MATERIAL PROVIDED
============================================================

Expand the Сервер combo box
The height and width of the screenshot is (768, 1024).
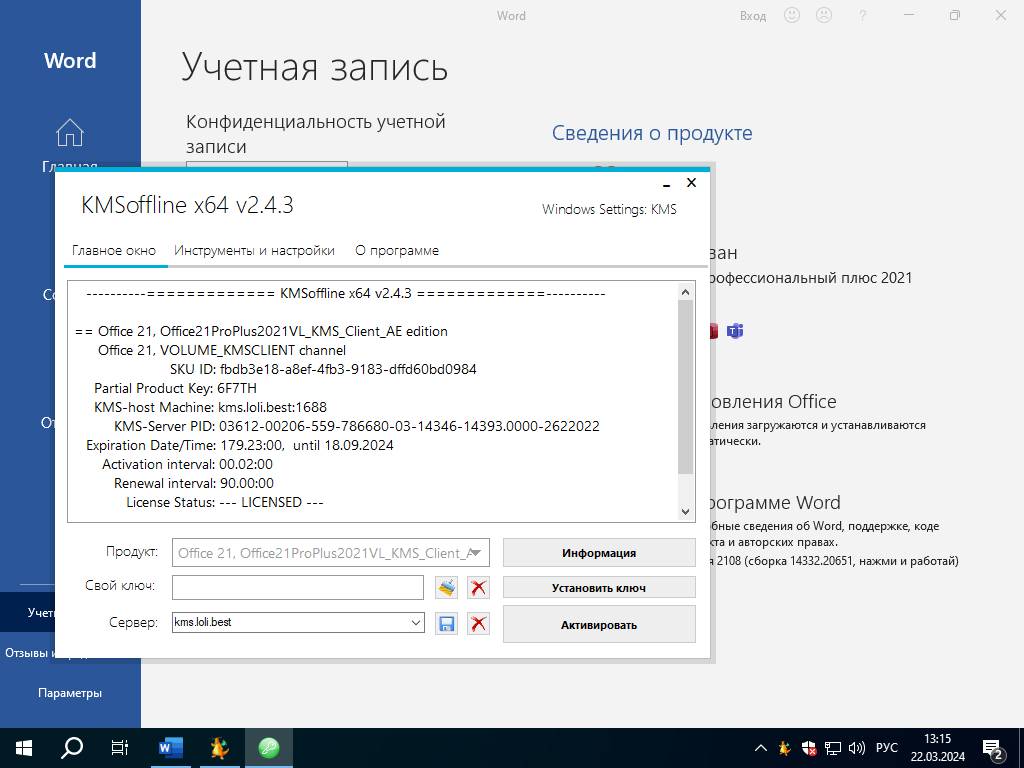416,622
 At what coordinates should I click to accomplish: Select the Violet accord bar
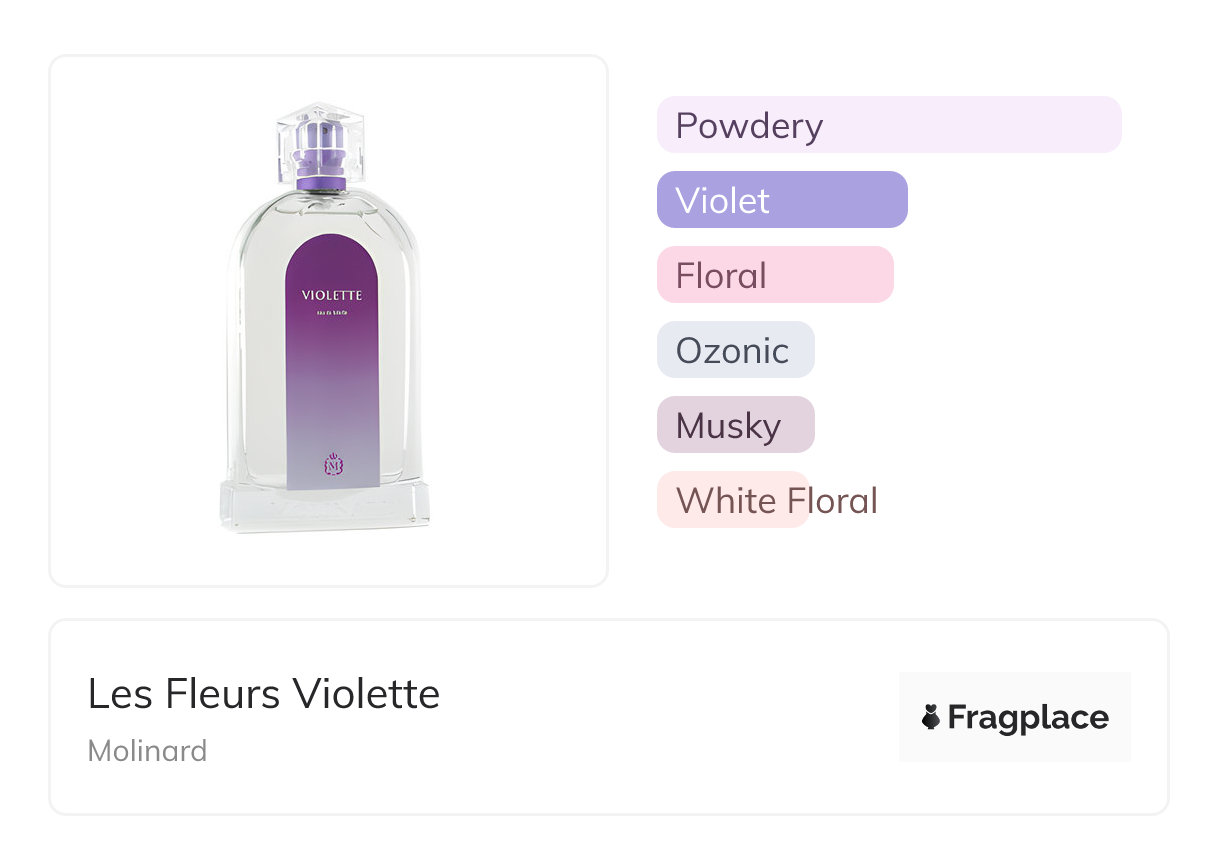click(781, 200)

============================================================

YOUR OBJECTIVE
Repeat every line of the entries above word for word, but leave the pictures out of your answer.

WRITTEN SOLUTION
Expand the Сервер combo box
The height and width of the screenshot is (768, 1024).
416,622
 At what coordinates should I click to accomplish: Select the Violet accord bar
click(781, 200)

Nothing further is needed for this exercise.